### WHAT IS REQUIRED
How many lines in the items below contain the string "beside", counting case? Reply with the number only.

### RECORDS FOR THE EXERCISE

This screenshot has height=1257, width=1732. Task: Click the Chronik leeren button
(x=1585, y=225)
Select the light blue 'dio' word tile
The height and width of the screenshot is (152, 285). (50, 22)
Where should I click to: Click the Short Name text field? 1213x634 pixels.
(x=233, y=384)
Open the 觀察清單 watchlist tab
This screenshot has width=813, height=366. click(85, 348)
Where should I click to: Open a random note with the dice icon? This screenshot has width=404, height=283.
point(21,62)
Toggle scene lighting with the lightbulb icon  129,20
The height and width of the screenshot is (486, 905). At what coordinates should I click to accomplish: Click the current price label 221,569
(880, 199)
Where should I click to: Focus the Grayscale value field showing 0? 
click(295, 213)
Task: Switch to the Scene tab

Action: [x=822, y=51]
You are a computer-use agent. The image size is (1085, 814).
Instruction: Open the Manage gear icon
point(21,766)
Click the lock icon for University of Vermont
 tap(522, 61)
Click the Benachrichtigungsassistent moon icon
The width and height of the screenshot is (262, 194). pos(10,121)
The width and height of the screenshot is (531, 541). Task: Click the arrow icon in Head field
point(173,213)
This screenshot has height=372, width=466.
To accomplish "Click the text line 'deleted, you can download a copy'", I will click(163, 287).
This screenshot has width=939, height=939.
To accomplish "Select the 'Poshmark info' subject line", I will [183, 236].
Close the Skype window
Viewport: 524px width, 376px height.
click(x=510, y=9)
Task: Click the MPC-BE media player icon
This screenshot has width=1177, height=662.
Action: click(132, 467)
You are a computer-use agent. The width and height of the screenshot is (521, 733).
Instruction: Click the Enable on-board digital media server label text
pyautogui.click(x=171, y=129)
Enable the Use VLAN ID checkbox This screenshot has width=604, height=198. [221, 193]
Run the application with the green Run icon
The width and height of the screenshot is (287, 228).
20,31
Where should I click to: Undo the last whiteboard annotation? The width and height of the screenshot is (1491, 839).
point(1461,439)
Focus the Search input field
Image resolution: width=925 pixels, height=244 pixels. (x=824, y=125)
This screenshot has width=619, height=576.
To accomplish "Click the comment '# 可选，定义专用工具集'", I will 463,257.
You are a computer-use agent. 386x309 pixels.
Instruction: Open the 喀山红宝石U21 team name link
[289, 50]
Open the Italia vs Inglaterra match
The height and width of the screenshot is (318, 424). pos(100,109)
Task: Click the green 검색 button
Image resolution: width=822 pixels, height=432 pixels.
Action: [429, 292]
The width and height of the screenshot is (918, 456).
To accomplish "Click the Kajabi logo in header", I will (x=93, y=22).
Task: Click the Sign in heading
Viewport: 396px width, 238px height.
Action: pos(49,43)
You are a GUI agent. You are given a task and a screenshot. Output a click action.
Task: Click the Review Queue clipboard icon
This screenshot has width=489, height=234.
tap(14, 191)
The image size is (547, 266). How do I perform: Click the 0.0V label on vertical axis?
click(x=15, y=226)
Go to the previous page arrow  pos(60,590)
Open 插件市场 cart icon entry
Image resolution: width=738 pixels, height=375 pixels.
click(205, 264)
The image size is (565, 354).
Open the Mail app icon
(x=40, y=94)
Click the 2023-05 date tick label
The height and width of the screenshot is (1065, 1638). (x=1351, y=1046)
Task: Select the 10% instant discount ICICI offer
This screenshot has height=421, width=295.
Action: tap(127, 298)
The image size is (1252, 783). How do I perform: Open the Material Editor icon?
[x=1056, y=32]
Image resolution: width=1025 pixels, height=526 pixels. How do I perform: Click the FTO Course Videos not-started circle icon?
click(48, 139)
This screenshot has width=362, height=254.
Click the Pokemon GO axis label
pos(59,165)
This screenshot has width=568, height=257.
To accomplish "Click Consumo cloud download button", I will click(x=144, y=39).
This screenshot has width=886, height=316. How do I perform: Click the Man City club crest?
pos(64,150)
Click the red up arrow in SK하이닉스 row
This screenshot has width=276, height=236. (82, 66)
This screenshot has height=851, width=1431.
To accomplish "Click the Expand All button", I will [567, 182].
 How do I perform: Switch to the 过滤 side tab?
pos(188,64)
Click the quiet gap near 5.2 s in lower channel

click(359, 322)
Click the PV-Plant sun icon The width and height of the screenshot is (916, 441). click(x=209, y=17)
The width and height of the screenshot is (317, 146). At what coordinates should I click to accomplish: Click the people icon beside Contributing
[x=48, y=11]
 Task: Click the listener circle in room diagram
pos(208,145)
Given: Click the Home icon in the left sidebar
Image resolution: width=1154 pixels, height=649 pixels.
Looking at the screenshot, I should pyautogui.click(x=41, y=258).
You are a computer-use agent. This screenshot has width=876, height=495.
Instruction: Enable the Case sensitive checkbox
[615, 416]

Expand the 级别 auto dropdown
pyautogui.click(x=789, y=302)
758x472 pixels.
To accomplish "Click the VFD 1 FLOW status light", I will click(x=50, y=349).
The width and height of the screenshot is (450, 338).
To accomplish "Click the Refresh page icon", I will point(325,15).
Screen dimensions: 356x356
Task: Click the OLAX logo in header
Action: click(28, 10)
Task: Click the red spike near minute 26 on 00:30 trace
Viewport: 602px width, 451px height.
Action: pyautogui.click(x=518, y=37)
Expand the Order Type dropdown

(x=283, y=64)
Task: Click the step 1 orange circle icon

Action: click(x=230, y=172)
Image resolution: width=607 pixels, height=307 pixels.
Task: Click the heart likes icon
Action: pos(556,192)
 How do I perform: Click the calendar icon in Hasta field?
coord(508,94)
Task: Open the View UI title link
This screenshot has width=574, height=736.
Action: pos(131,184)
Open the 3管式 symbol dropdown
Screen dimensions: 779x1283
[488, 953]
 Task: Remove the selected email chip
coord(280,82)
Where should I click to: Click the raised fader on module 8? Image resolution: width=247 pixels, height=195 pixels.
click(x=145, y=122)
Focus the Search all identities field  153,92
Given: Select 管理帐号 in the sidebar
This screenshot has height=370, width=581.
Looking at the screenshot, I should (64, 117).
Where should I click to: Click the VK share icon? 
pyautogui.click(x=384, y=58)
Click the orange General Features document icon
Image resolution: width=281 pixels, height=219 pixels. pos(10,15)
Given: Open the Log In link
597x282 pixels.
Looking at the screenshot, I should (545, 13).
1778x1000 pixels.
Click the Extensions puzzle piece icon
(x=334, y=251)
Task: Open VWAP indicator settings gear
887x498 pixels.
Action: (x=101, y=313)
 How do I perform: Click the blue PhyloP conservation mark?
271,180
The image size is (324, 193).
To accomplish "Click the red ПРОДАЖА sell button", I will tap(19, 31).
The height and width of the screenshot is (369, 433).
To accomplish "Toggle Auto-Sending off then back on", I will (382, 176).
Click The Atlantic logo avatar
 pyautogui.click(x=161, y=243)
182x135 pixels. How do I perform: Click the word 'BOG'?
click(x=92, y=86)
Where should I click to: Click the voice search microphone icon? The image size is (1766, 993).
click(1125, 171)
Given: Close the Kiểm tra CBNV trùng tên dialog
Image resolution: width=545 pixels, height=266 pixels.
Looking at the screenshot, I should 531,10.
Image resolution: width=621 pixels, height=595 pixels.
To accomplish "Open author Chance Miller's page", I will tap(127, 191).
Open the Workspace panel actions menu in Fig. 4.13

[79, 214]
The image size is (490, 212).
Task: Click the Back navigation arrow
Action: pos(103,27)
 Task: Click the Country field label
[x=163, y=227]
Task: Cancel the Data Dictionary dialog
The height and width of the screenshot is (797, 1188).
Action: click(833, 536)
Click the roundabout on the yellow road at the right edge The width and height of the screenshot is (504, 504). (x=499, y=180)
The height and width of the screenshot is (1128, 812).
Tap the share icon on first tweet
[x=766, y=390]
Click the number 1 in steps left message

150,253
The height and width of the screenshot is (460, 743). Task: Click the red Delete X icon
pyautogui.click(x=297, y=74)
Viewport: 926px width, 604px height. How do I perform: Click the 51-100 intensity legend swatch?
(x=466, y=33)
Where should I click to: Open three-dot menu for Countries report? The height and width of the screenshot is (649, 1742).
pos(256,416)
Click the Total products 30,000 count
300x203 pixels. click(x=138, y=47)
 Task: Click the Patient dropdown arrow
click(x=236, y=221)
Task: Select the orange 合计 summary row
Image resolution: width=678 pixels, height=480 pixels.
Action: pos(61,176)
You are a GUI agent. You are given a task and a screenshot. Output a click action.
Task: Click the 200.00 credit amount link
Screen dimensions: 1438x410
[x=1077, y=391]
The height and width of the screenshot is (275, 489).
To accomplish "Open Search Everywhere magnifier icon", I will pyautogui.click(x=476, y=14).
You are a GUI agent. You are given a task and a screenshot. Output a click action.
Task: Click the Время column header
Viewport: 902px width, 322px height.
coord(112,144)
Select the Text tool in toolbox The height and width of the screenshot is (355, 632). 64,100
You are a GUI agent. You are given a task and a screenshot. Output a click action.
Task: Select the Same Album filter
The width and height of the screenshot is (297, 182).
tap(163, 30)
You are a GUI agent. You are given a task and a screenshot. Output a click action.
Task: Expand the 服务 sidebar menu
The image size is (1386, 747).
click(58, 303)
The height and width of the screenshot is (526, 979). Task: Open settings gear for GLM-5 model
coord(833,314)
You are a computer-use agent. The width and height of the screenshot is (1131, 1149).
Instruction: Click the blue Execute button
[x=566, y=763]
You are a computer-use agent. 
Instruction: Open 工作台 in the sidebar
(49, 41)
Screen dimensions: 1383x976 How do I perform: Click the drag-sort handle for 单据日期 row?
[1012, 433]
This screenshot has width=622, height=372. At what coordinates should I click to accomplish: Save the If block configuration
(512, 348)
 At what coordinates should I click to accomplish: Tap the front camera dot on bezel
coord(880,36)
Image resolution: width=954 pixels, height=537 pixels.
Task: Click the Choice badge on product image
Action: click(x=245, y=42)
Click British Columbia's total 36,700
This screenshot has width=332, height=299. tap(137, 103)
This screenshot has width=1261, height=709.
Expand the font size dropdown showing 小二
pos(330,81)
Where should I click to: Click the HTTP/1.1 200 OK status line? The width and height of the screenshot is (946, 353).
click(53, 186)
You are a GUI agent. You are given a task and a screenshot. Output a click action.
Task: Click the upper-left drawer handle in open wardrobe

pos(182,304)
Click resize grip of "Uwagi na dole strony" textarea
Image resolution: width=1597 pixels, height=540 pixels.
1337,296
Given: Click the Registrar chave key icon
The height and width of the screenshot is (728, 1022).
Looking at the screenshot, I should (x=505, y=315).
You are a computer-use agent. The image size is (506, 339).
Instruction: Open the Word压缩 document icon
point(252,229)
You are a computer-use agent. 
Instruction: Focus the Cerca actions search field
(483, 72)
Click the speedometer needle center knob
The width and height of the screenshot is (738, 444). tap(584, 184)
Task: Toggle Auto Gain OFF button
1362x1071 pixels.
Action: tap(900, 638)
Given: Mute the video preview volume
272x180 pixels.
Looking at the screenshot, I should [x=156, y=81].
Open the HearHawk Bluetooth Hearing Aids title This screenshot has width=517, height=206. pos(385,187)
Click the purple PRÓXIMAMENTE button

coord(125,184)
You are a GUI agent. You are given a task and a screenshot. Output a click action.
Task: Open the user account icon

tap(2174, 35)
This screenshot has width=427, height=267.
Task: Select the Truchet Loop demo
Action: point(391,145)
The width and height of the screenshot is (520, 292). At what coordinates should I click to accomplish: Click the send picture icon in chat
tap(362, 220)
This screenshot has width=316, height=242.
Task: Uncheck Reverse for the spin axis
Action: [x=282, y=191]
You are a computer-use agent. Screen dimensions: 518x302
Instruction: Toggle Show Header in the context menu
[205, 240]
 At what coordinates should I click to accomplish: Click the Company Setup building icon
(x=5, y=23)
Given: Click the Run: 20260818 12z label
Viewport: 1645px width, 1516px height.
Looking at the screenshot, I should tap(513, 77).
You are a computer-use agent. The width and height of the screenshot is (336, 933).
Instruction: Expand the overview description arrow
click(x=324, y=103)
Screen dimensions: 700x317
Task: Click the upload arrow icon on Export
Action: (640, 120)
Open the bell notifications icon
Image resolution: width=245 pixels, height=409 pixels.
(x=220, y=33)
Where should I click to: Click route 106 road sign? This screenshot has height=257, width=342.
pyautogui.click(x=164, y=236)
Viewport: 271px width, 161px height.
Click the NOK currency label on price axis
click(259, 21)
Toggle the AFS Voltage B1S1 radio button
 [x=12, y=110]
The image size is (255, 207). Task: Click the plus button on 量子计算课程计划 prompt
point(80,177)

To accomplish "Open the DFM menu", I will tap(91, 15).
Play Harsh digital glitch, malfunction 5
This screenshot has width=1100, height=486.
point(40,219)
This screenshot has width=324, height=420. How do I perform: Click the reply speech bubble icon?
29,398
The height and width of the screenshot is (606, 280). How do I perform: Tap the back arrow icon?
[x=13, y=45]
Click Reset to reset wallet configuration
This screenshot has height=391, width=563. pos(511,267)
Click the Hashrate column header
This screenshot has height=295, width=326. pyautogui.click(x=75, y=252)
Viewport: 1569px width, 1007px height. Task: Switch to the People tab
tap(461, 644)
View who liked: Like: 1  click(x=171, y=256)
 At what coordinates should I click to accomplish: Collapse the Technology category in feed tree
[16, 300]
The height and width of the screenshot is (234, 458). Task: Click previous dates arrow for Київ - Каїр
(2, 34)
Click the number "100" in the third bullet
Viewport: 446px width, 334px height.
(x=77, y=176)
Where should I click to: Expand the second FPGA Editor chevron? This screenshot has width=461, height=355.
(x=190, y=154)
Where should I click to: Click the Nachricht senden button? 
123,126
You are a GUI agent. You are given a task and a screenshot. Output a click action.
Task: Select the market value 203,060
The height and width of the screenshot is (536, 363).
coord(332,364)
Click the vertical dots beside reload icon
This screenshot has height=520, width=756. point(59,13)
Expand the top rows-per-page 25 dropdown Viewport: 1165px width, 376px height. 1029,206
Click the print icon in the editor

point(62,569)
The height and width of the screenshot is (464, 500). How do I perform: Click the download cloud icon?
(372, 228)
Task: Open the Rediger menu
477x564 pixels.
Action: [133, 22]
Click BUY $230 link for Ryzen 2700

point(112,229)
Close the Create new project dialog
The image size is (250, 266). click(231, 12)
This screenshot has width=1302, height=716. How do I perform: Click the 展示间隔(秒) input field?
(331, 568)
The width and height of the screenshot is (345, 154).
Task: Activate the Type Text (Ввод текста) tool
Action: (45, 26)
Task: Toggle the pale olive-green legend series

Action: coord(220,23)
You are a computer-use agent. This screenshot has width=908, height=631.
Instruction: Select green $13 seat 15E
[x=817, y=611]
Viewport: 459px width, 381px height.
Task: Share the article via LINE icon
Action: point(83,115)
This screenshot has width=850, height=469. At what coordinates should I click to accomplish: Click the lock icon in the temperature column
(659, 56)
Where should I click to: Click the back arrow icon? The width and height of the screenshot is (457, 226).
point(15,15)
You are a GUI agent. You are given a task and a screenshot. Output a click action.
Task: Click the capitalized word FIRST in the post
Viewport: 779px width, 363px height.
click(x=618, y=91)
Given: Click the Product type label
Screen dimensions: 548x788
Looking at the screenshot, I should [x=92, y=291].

### OUTPUT FOR THIS EXERCISE
2